By asking these questions, this allows us to assess the situation for our carnivorous pets, working animals, exhibition or farmed animals, and decide whether we are managing them appropriately.

Part of animal welfare is determining who is responsible for an animal – in other words, with whom does it duty of care lie? Without establishing this, it is impossible to enforce protections and welfare for captive animals. Many governments have registration programs for both pets and industry, which allows for appropriate responses to contraventions of animal welfare.

Animal welfare assessments are usually broken into four groups:

  • Behavioral
  • Physical
  • Physiological
  • Production

Examples of assessment across these indicators include:

  • Behavioral: self-mutilation or injury
  • Physical: body damage, cuts or scratches, loss of hair, swollen joints, infection or abscess, presence of parasites
  • Physiological: reduced feed intake, altered physiological response, low weight, high or low adrenal activity, immune suppression
  • Production: low or impaired growth, impaired reproduction

Using an example of a tiger in a zoo, these general factors could be used and adapted; production would be of less importance, but comfort with audience or people would be an appropriate altered metric.

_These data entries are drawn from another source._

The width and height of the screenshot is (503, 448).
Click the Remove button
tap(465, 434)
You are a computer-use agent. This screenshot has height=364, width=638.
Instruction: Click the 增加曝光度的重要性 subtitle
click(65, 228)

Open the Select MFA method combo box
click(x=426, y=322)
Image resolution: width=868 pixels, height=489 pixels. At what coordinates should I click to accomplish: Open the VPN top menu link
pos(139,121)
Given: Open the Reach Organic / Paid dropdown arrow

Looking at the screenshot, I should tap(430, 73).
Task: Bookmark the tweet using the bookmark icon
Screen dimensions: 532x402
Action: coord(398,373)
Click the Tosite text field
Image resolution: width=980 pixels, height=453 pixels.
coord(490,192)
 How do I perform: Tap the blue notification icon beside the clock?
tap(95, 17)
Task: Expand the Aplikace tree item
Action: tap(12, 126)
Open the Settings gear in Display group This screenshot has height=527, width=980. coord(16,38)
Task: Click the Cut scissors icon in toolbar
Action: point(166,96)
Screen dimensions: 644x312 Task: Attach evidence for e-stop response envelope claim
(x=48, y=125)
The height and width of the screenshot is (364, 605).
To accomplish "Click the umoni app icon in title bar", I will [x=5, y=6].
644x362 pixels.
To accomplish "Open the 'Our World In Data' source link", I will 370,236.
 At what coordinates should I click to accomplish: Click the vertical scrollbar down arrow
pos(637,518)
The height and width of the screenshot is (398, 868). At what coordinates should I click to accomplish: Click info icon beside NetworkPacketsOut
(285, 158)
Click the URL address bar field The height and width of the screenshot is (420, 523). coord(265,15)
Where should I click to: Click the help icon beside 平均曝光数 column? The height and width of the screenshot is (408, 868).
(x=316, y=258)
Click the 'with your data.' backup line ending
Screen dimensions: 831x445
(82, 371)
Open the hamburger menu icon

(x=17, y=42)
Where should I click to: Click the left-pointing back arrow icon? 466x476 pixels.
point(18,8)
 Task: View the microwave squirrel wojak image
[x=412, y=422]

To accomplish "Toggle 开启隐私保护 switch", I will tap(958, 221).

Here, environment would also be an immediate factor – as animals are transported or viewed, temperature regulation, particularly in a heat wave, is important. Proper care in this case would include access to shade, air, and water.

Sometimes prevention is more important than the treatment, and it is vital that we investigate the ways in which we can help prevent illness, injury and disease in captive carnivores.  It is important that we not only look after the general health and wellbeing of the animal, but also the environment around them.
There are many points for consideration in the way we help prevent disease and injury. These include:

  • Inspect pets regularly for signs of ill health
  • Follow preventative measures advised from vets
  • Observe behaviours
  • Feed a balanced nutritious diet
  • Change water regularly and keep free from contamination
  • Provide suitable exercise for animals
  • Provide stimulation, both physical and mental 
  • Provide good ventilation for sleeping areas
  • Ensure animals are not exposed to extreme temperature fluctuations
  • Ensure there is adequate shelter and protection if housed outside
  • Check environment for potential threats such as toxic plants, sharps, broken areas and anything on which they might potentially injure themselves
  • Ensure animals used for production are not overworked or stressed

Health Checks and Observations
Full health checks should be completed by a vet regularly to ensure any health issues in captive carnivores may be picked up early.  Health checks are a way of picking up any injury or illness before it worsens.  
Observing an animal is equally important and it is vital to learn their normal behaviour, then you can observe any changes which may occur, allowing early diagnoses if necessary.  Some behavioural changes to look out for include;

  • Increase in urination or defecation
  • Decrease in urination or defecation
  • Unhappy, lethargic or quieter than normal
  • Aggressive, or short tempered, which is unusual
  • Hunched posture
  • Changes in eating behaviour

These behavioural changes may not necessarily mean an animal is unwell, but may indicate there is something going on and it is worth keeping up your observations to assess improvement.